◆ **Task requirements**
Rewrite only the material starting with the line that contains "574x384 pixels. How do I perform: Click the blue BUX" and going on through the line that contains "click(x=263, y=117)", changing every "time axis" to "date axis" and leaving all else unchanged.

◆ **Data entries**
■ ■ ■ ■
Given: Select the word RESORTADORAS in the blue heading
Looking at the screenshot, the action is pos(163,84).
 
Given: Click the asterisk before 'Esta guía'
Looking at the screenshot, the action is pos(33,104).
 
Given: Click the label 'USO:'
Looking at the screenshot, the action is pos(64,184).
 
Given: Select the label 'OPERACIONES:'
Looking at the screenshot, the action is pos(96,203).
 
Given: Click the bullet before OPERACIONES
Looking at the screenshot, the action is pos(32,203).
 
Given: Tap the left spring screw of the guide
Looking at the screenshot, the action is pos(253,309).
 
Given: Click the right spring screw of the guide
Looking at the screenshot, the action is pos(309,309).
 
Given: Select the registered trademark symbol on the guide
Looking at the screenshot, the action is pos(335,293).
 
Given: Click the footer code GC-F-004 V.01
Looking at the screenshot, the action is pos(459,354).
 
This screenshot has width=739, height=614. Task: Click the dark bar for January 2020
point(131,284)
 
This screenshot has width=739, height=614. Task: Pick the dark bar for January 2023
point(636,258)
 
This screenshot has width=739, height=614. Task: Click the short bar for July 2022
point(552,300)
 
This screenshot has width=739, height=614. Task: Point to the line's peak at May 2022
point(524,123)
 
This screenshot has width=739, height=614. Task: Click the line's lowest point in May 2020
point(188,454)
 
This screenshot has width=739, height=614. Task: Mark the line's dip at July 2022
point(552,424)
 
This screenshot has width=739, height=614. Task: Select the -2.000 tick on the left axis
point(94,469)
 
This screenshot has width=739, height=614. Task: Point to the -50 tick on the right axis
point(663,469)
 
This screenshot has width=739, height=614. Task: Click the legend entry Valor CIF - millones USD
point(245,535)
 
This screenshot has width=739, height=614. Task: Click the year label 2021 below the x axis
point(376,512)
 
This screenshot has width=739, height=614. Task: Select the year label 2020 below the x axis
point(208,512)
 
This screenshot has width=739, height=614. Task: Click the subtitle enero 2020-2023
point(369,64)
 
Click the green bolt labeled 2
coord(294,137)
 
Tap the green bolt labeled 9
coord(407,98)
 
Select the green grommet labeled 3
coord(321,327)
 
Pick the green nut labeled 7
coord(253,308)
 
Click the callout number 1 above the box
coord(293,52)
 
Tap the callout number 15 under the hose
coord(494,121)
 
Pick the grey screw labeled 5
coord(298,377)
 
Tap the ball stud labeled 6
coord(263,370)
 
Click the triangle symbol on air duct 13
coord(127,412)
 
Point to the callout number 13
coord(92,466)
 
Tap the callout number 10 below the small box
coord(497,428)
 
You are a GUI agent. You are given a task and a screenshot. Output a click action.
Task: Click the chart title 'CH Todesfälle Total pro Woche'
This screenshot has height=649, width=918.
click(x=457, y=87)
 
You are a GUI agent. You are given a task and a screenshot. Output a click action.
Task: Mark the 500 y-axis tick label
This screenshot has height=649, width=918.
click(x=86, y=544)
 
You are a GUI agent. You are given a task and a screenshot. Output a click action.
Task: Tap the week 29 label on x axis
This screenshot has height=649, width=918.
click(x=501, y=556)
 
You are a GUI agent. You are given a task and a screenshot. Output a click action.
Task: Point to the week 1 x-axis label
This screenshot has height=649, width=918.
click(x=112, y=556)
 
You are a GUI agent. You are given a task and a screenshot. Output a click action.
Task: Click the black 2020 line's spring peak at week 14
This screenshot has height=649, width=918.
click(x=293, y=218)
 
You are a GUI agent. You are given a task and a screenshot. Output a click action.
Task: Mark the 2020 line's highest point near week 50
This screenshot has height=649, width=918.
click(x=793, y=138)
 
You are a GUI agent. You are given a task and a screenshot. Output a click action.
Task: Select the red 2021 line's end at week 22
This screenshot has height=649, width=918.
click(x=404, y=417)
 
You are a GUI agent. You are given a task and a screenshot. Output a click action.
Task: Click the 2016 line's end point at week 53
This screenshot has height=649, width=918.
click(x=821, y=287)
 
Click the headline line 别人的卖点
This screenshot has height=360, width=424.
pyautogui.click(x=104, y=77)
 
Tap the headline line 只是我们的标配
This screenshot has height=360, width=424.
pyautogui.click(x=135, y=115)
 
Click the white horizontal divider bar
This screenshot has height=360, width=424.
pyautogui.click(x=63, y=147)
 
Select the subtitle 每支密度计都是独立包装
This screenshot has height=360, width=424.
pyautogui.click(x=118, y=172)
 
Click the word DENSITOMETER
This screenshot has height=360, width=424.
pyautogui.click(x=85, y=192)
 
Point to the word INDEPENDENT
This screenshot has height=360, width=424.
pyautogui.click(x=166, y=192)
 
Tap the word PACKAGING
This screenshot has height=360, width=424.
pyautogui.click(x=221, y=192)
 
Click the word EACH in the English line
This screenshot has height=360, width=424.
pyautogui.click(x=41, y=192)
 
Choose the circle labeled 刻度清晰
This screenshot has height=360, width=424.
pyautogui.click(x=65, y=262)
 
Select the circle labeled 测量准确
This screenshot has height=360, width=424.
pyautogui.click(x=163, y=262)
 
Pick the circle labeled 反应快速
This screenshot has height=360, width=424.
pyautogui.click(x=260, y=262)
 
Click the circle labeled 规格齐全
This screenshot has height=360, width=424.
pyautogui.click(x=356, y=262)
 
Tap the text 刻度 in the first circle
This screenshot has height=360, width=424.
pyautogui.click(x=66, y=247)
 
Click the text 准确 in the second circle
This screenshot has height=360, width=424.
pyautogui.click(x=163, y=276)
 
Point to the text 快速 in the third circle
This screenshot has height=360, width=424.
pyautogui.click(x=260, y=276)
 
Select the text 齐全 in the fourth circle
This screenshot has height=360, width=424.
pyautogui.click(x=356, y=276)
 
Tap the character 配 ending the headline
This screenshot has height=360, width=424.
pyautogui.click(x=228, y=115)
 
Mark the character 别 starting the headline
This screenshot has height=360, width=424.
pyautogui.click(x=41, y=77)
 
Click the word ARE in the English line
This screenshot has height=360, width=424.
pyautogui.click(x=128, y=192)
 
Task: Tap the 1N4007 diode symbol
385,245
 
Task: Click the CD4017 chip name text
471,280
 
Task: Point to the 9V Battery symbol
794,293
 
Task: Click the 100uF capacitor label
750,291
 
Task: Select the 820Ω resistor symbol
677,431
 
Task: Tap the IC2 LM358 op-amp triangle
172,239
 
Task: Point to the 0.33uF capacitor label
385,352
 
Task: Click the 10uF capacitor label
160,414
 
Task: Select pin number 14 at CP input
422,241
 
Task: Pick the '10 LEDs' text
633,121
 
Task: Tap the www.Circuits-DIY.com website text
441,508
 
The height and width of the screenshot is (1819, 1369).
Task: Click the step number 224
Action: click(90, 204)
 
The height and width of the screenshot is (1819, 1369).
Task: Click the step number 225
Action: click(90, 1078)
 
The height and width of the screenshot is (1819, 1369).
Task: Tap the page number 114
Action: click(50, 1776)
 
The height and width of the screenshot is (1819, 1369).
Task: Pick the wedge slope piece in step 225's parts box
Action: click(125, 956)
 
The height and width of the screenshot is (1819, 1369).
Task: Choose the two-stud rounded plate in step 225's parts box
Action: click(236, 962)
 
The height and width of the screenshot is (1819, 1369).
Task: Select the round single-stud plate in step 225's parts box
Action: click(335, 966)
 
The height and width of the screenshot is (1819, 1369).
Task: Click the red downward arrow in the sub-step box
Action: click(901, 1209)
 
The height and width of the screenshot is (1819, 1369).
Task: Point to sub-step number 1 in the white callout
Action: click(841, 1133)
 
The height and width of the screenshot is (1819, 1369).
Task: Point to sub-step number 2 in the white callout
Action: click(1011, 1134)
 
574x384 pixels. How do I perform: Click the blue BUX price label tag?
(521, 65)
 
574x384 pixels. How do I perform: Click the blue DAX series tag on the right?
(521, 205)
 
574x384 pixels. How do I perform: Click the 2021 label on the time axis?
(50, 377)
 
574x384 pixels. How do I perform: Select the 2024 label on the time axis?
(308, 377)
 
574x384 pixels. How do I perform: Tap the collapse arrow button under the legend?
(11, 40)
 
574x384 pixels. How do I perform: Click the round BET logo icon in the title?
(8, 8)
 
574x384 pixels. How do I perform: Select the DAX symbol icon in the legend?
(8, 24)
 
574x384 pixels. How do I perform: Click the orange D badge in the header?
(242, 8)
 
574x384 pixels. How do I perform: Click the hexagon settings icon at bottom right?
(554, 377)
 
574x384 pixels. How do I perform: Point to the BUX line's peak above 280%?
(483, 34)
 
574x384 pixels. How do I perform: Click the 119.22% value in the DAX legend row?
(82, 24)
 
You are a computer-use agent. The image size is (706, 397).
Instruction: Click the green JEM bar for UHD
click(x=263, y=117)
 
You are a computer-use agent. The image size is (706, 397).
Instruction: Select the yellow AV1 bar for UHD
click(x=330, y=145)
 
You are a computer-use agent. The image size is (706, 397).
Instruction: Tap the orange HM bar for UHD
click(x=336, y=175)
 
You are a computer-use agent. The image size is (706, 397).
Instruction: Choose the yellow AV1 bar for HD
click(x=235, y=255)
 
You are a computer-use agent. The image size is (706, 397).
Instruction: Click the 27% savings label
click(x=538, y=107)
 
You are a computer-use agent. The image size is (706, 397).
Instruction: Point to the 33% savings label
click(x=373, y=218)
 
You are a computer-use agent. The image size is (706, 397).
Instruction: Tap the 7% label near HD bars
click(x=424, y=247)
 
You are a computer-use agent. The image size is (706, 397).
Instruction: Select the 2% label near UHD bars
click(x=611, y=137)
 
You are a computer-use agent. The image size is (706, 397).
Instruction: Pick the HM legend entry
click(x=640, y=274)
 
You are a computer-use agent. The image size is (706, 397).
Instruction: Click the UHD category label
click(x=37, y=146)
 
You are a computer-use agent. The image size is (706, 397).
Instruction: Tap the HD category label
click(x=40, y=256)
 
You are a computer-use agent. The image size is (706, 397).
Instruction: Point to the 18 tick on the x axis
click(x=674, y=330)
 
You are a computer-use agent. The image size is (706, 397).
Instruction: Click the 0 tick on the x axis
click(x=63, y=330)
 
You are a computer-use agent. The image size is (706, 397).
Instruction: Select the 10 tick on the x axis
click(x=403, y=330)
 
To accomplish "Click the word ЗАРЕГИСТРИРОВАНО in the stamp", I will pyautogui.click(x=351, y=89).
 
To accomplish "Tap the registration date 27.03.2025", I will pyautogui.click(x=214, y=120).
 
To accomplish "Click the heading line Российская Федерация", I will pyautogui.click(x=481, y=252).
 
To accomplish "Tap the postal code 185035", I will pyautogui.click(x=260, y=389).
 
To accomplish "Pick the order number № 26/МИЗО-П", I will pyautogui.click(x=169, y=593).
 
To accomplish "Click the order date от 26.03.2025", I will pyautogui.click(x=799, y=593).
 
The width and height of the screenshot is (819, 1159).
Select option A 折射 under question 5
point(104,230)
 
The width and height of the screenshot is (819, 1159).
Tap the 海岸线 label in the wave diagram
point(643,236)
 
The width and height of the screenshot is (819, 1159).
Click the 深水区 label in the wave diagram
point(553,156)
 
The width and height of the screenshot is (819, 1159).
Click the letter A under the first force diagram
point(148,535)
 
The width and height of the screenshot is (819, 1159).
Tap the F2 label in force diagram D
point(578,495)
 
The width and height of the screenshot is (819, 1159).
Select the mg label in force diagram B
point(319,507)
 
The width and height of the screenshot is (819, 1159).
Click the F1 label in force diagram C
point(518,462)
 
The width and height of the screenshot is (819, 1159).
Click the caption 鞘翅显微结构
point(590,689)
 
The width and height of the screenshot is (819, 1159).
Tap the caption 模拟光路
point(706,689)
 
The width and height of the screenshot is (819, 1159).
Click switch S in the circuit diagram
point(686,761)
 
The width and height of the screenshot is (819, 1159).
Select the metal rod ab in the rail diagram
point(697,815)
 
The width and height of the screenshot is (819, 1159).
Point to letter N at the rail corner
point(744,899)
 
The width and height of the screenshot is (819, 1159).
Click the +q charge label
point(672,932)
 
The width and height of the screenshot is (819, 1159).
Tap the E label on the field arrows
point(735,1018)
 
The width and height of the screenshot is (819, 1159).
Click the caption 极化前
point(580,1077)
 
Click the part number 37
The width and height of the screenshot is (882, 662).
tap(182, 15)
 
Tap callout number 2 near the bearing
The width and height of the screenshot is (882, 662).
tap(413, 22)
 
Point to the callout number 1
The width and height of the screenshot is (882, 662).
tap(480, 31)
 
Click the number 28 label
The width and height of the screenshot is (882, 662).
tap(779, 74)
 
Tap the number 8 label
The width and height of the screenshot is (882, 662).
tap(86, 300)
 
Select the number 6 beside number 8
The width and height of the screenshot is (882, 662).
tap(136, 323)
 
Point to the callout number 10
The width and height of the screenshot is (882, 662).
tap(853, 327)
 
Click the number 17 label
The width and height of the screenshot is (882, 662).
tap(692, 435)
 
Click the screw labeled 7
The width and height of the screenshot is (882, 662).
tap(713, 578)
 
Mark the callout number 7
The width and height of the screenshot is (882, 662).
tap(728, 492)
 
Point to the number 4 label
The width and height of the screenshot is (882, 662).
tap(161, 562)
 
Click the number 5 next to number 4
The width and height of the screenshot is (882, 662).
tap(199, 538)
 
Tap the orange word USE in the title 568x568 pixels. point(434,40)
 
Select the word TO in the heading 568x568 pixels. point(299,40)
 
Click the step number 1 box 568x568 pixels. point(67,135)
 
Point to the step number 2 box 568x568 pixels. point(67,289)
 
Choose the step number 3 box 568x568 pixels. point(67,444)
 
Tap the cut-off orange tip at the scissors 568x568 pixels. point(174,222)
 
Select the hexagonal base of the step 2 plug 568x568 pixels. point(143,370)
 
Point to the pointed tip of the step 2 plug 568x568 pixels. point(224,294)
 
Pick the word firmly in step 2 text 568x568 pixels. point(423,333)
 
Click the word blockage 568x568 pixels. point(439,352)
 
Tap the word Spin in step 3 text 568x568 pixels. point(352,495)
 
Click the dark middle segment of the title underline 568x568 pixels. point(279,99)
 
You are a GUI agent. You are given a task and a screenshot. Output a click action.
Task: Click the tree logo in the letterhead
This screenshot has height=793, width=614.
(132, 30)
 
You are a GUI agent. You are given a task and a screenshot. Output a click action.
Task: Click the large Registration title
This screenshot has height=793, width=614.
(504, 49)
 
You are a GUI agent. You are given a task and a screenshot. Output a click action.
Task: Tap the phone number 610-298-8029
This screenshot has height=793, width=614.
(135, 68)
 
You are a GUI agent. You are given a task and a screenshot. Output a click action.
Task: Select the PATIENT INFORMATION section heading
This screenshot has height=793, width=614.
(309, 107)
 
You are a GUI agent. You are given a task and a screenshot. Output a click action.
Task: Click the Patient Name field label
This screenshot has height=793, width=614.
■ ■ ■ ■
◆ **The result**
574x384 pixels. How do I perform: Click the blue BUX price label tag?
(521, 65)
 
574x384 pixels. How do I perform: Click the blue DAX series tag on the right?
(521, 205)
 
574x384 pixels. How do I perform: Click the 2021 label on the date axis?
(50, 377)
 
574x384 pixels. How do I perform: Select the 2024 label on the date axis?
(308, 377)
 
574x384 pixels. How do I perform: Tap the collapse arrow button under the legend?
(11, 40)
 
574x384 pixels. How do I perform: Click the round BET logo icon in the title?
(8, 8)
 
574x384 pixels. How do I perform: Select the DAX symbol icon in the legend?
(8, 24)
 
574x384 pixels. How do I perform: Click the orange D badge in the header?
(242, 8)
 
574x384 pixels. How do I perform: Click the hexagon settings icon at bottom right?
(554, 377)
 
574x384 pixels. How do I perform: Point to the BUX line's peak above 280%?
(483, 34)
 
574x384 pixels. How do I perform: Click the 119.22% value in the DAX legend row?
(82, 24)
 
You are a computer-use agent. The image size is (706, 397).
Instruction: Click the green JEM bar for UHD
click(x=263, y=117)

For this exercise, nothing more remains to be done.